I also believe in the Constitution and the laws of the land. And while my faith in it is firm, it is not unbending. I do not always agree; I don't always want to listen to what justice is telling me; and I firmly dig my heels in when I perceive justice to be perverted by the powerful in order to achieve self-serving ends. Some rulings lift me up; some leave me deflated. And I exercise my right to vote in the hope that one voice plus ten-million like-minded others can make a difference. Ms. Davis is welcome to speak to her own faith--that is her Constitutionally-guaranteed right. But, she is not welcome to define my Christianity through her actions, or suggest that her faith has more authority behind it than does mine or anyone else's.

There is the notion that Ms. Davis is, in her way, a conscientious objector, and can be accommodated by her special religious circumstance. While it is true that conscientious objectors in military service can be accommodated by being offered non-combatant specialties (more often it leads to an honorable discharge), the reality is that if they choose to stay in the military they will never rise to lead combat troops. Ergo, Ms. Davis could well serve as an assistant clerk, exempt from the command role, for which she, by her own admission, cannot carry out. But, really, it's not even about that. And it's not about accommodation.

It's about the secular law, which can, if the populace wishes, be Constitutionally amended to accommodate the majority will. The courts do not have the authority to write law--they can only rule based on their interpretation of existing law. That some rulings displease some factions of society is the price that is paid for the system we've got. Sometimes there is accommodation for the minority, sometimes not. Accommodation is not a privilege, and entitlement is not a right.

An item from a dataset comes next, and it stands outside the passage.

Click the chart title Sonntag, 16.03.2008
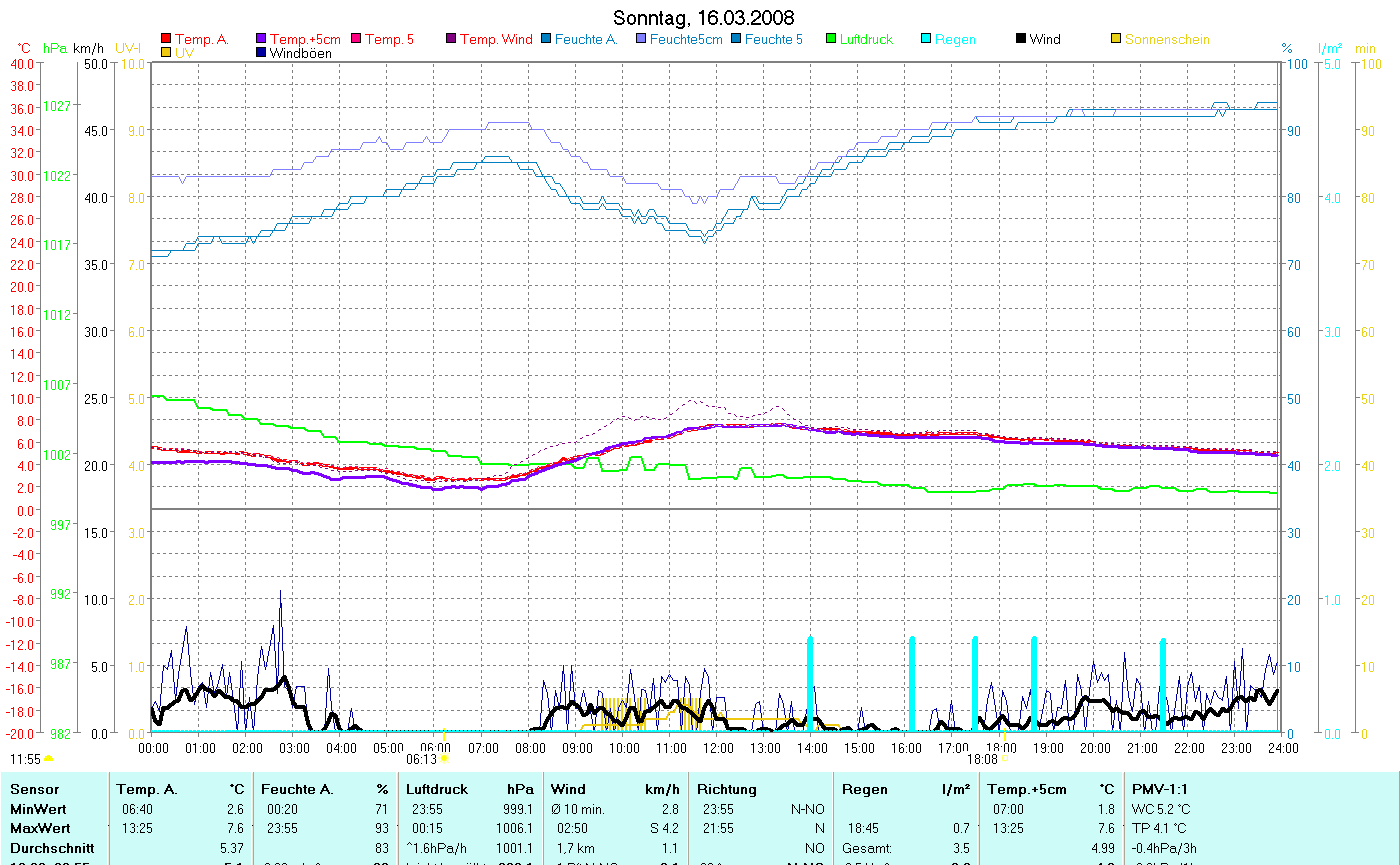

A duly elected county clerk does not enter the office entitled to interpret local, state, or national law to accommodate his or her religious perspective.

My concern is that Ms. Davis is becoming a flashpoint for illogical dissent. I've no problem with logical, rational dissent. Read Dr. King's letter from a Birmingham jail to see what eloquence can spring from a wrongful jailing.

"How does one determine when a law is just or unjust? A just law is a man-made code that squares with the moral law, or the law of God. An unjust law is a code that is out of harmony with the moral law. To put it in the terms of St. Thomas Aquinas, an unjust law is a human law that is not rooted in eternal and natural law. Any law that uplifts human personality is just. Any law that degrades human personality is unjust. All segregation statutes are unjust because segregation distorts the soul and damages the personality ...

"There are some instances when a law is just on its face and unjust in its application. For instance, I was arrested Friday on a charge of parading without a permit. Now, there is nothing wrong with an ordinance which requires a permit for a parade, but when the ordinance is used to preserve segregation and to deny citizens the First Amendment privilege of peaceful assembly and peaceful protest, then it becomes unjust."

But a letter from Kim Davis in the Carter County jail will not have, in my opinion, such moral authority behind it because her act of defiance runs counter to the man-made moral law that established gay rights. She cannot define the law, ex post facto, no more than those who jailed Dr. King were allowed to subvert, for their immoral convenience, an otherwise just law.

Whether we believe wholly, partially, or not at all in the God, a God, or just a power out there somewhere, no one of us has the authority to impose our faith, our moral code, on others. We believe what we believe, we choose what we choose, and we must be confident in that, and let others live their lives as best they can. To impose, for personal convenience, a narrow range of faith-based decisions on legally-sanctioned secular conditions flies directly in the faith we have in our Constitution-based society.